- TASK BRIEF
For the lines from the one with "This screenshot has height=479, width=638." to the end of the listing below, both ends included, give an exact copy and nothing more. Do not copy pictures.

____________

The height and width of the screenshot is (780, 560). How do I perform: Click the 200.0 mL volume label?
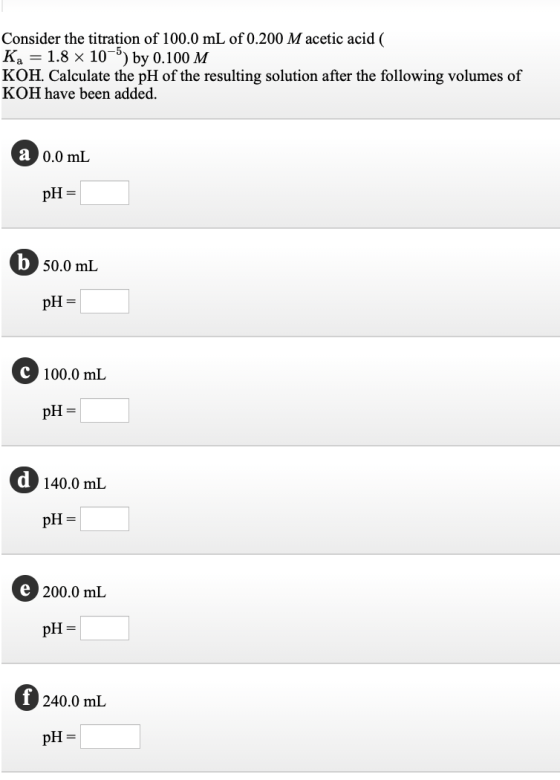[75, 592]
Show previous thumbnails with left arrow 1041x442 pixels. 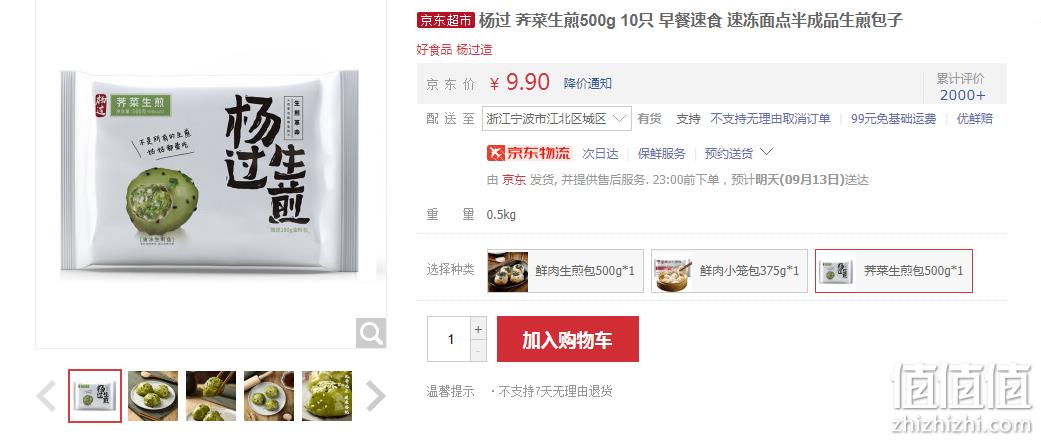[46, 396]
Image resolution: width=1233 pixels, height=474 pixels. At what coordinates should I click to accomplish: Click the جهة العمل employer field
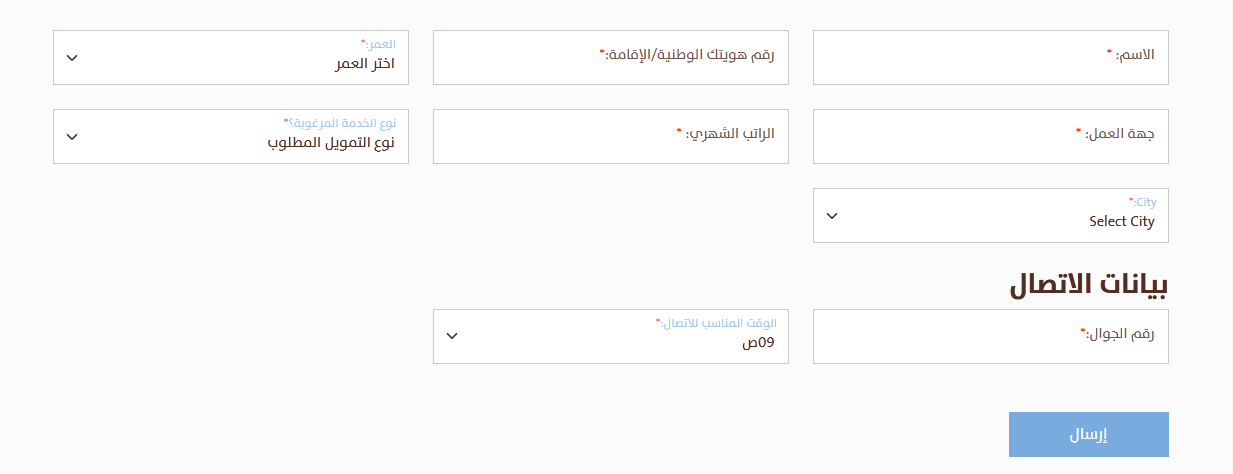coord(990,137)
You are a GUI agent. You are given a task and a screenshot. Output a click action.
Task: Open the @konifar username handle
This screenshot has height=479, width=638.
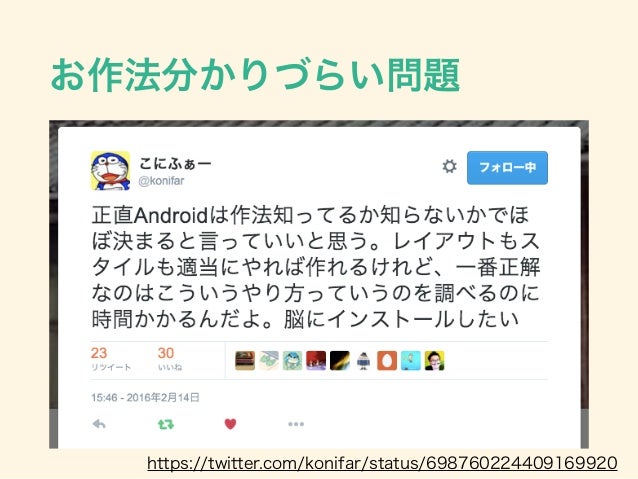coord(162,181)
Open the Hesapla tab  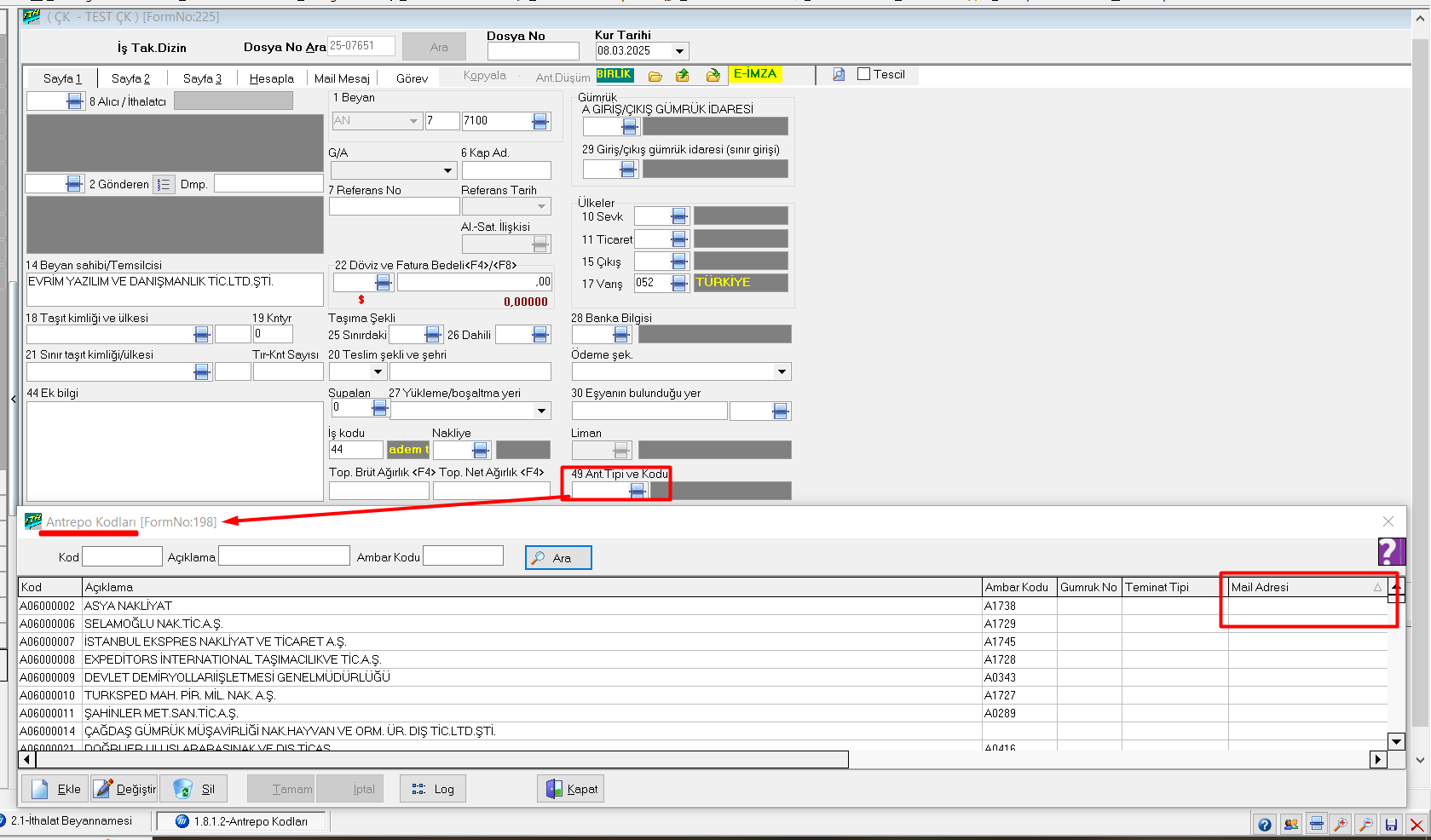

____________

- WRITTEN SOLUTION
This screenshot has height=479, width=638.
coord(162,181)
Open the Hesapla tab  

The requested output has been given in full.